6 Best Python IDEs and Text Editors for Data Science Applications
№7: Reusing implementations
Here is another common mistake: when we spend a lot of time working on a project, developing a methodology, and optimizing a model, we may assume that this model can be applied to similar problems, with no alterations needed. Unfortunately, this is rarely the case. Each problem has its own variables and needs a custom-made solution. So, avoid reusing implications for different problems.
№8: Not picking the correct tools
This is easy to make a mistake even for the most professional of us. Today, there are what seems like an infinite number of tools that can help you with the different stages of implementing a data science project.
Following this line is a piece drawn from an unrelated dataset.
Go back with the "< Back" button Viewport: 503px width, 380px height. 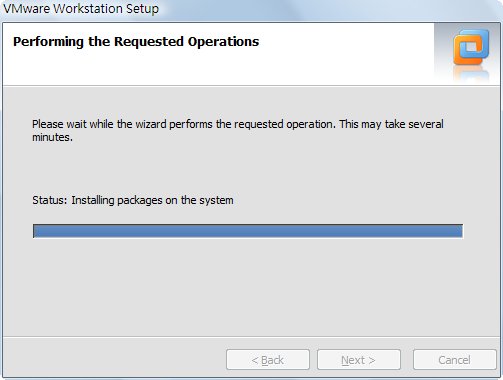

But, because of that number, we may choose the wrong tool or end up using too many tools. So, taking some time in the planning stage to choose the best tools for the project will save you a lot of time and effort in the long run.
№9: Forgetting the business side of the problem
Data science is an interdisciplinary field; it covers a wide range of applications and scenarios. All of these applications have a business side; that’s why they should never be ignored. Because the business side is where the data starts and where the results will be implemented, always take a moment to examine how and why the data was collected and how the insights you will find will be used on future data. Rember, wrong decisions in data science can cause millions.
Final Thoughts
When I first started my data science learning journey, I took months to get a grasp of the basics of the field, revising my maths, statistics, learning how to visualize data efficiently, how to communicate information in the best way, and learn some fundamental business knowledge to support my model choices.
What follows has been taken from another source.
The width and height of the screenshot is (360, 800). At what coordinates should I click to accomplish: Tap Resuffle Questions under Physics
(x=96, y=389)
But, I would say, although I learned a lot by going through tutorials, online courses, and books, I gained the most knowledge through my first year of actually building data science projects, working with other data scientists, and exploring the different applications of data science. And through these interactions, I have learned to avoid many mistakes just to have a more efficient workflow.
When you start designing and implementing projects, I am certain that you will agree with the 9 mistakes we have been through in this article. You will even smile when you remember making one of these mistakes in the earlier stages of your data science career. By reading this article, my only hope is that beginner data scientists will know what to avoid when they start their careers and be able to build better, more professional projects.